INPUT:
[Start]
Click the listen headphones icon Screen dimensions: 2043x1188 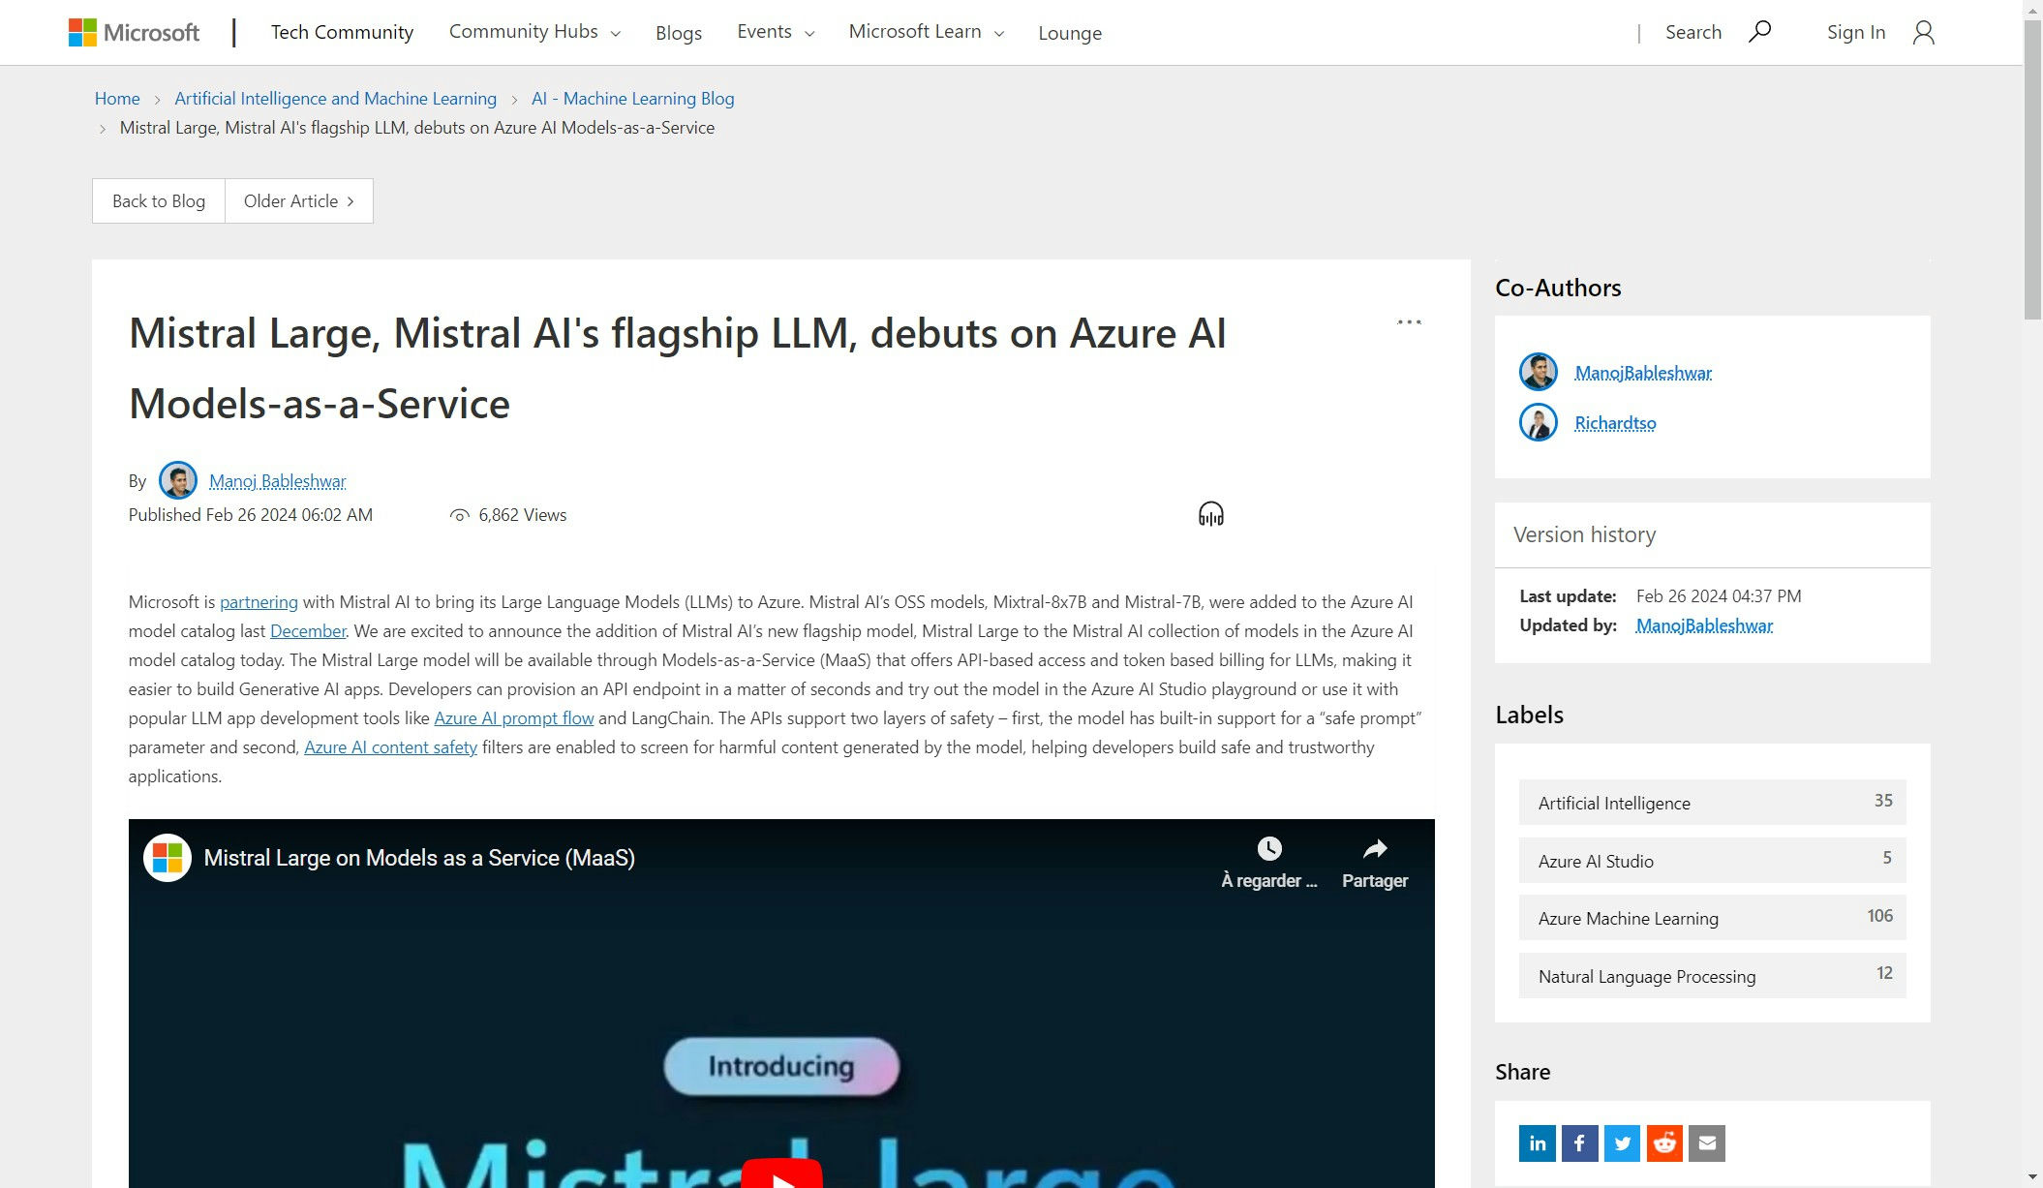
[End]
[Start]
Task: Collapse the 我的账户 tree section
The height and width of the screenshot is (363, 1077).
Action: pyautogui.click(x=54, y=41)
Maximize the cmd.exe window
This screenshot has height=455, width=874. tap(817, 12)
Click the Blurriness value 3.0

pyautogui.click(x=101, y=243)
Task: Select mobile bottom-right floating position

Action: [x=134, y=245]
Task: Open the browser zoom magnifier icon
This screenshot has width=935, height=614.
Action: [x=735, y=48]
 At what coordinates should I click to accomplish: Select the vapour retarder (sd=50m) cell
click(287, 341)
[End]
WRITTEN REQUEST: Rewrite the records from the line with "Task: Select mobile" to the line with "click(287, 341)", changing "bottom-right" to "top-left" and leaving everything else as it is.

CORRECT RESPONSE:
Task: Select mobile top-left floating position

Action: [x=134, y=245]
Task: Open the browser zoom magnifier icon
This screenshot has width=935, height=614.
Action: [x=735, y=48]
 At what coordinates should I click to accomplish: Select the vapour retarder (sd=50m) cell
click(287, 341)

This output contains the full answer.